TCS Payments and Returns
All sums acquired by an office of the Government should be delivered on the same day of collection.
The seller delivers the TCS amount in Challan 281 within seven days from the final day of the month on which the tax was obtained (monthly).
Every tax collection must file a quarterly TCS return, Form 27EQ, for the tax collected in a specific quarter. The interest on a lapse in payment of TCS to the government should be delivered before filing the return.
TCS Certificate
After submitting the quarterly TCS return, collectors must grant a TCS certificate to the buyer utilizing Form 27D, which contains the following particulars:
- Names of the seller and buyer
- The total tax collected
- Tax Deduction and Collection Account Number (TAN)
- The date of collection
- Permanent Account Number (PAN)
- The TCS rate applied
This certificate must be granted within 15 days of submitting the quarterly return.
Penalties and Interest
If a tax collector fails to collect or remit TCS timely, an interest rate of 1% or a portion thereof applies. Moreover, inaccurate filing of TCS returns can draw a penalty varying between INR 10,000 and INR 1 00,000 u/S 271H.
TCS Tax Filing Dates
The TCS return due dates are as specified.

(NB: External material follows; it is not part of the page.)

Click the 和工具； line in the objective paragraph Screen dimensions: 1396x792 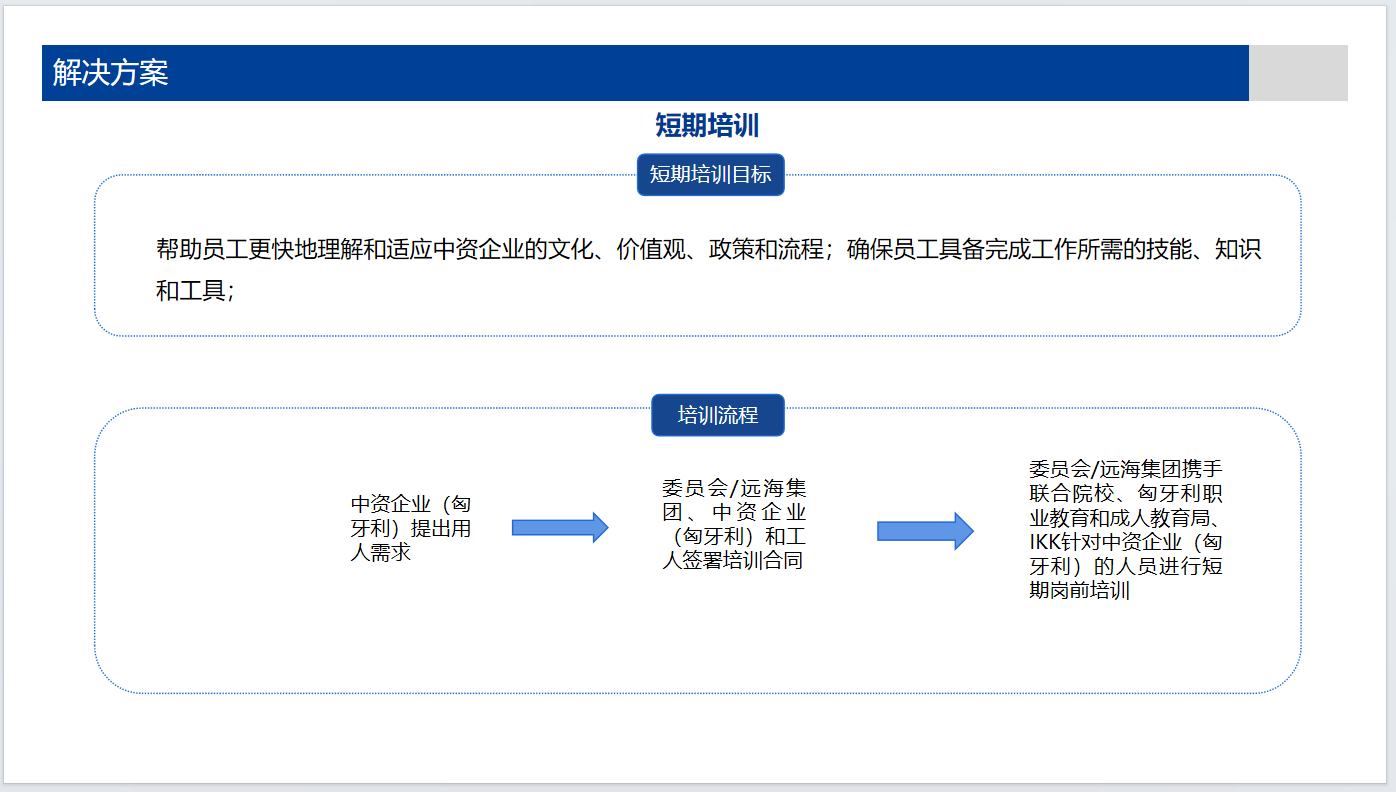(x=195, y=292)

- For the quarter finishing June 30th: July 15th.
- For the quarter finishing September 30th: October 15th.
- For the quarter finishing December 31st: January 15th.
- For the quarter finishing March 31st: May 15th.

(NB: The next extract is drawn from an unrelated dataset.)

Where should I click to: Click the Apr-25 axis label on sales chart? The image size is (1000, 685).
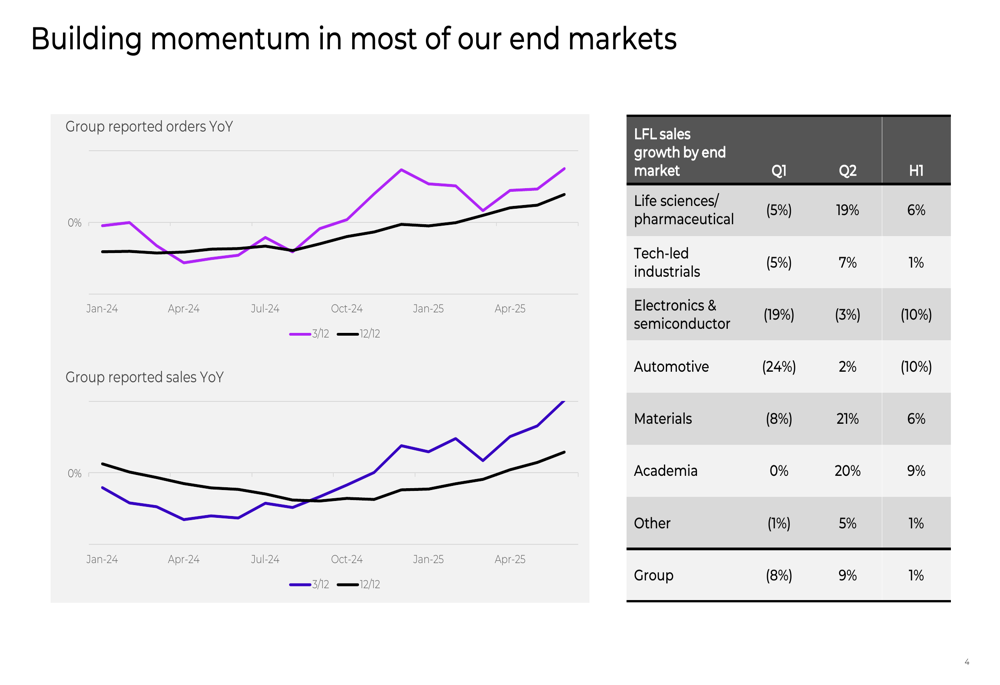tap(510, 559)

TCS Provision in Foreign Remittance Exchanges
TCS applies to foreign payments under the Liberalized Remittance Scheme (LRS). The rate for most remittances, excepting those for medical purposes and education, grew from 5% to 20% in Budget 2023, applicable from 1 October 2023. Taxpayers can demand TCS rebates as credits or refunds against their tax liabilities.
Key Takeaways
TCS is among the crucial provisions under the Income Tax Act that intends to broaden the tax base and boost tax collection. TCS rates are the rate at which a vendor acquires tax from the buyer on specified transactions or goods and delivers it to the government. TCS is a means of gathering tax at the source of income and guaranteeing buyer tax compliance.
Understanding TCS implications is vital because it impacts the seller and buyer’s tax liability and cash flow. If TCS is not deposited or collected properly, the buyer and seller will have to pay interest and penalties on the owed amount. So, it is recommended to be knowledgeable of the TCS provisions and abide by them diligently.